I have seen that most preamps recommended for use with ECM8000 are mixers. I wish there was a plain simple and cheap one without all the stuff i don't need.


----------



## brucek (Apr 11, 2006)

> I wish there was a plain simple and cheap one without all the stuff i don't need.


The Behringer XENYX 802 is quite inexpensive and does the job very well. I find it hard to believe they can sell it for this price. The stuff you don't need is just a bonus.. 

brucek


----------



## Anechoic (Jan 16, 2009)

FYI, here is a circuit I used to make a phantom-power supply for testing ECM8000's for a couple of years before I finally bought a 'real' one. If worked okay and it certainly paid for itself.


----------



## oldbar (Feb 16, 2007)

here is a link of a preamp for you if you are up to it.

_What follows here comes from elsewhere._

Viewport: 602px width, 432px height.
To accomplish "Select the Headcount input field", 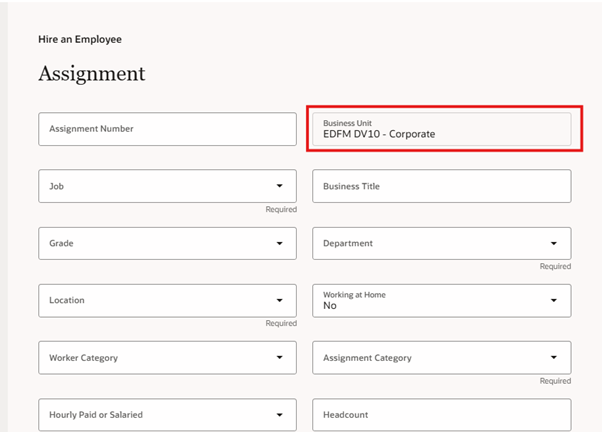I will [441, 414].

http://www.eal.gr/MICROPHONE PREAMPLIFIER.htm


----------



## Equilibrium8 (Sep 11, 2008)

Audio Technica make a few single pre's which would be good. Or M-Audio have some USB types that would work too. I don't think a DIY pre is a good idea, unless you have means of checking the specs, as calibrating it would be a hassle.


----------



## jimfrank (Oct 30, 2009)

http://sound.westhost.com/project93.htm

Rod Elliot has some really outstanding information at his site, including a great article on DIY audio measurement mikes. His designs are elegant, simple, and well engineered.


----------



## phogandive (May 3, 2006)

Hi,
This is the one I use with mine, it's cheap, and works well.

http://pro-audio.musiciansfriend.com/product/Behringer-TUBE-ULTRAGAIN-MIC100-Preamp?sku=182482

Peter


----------



## brucek (Apr 11, 2006)

> This is the one I use with mine, it's cheap, and works well.


Probably a good idea to include that preamp in the soundcard calibration routine to be sure to compensate for the stated "warmth" it adds.

brucek


----------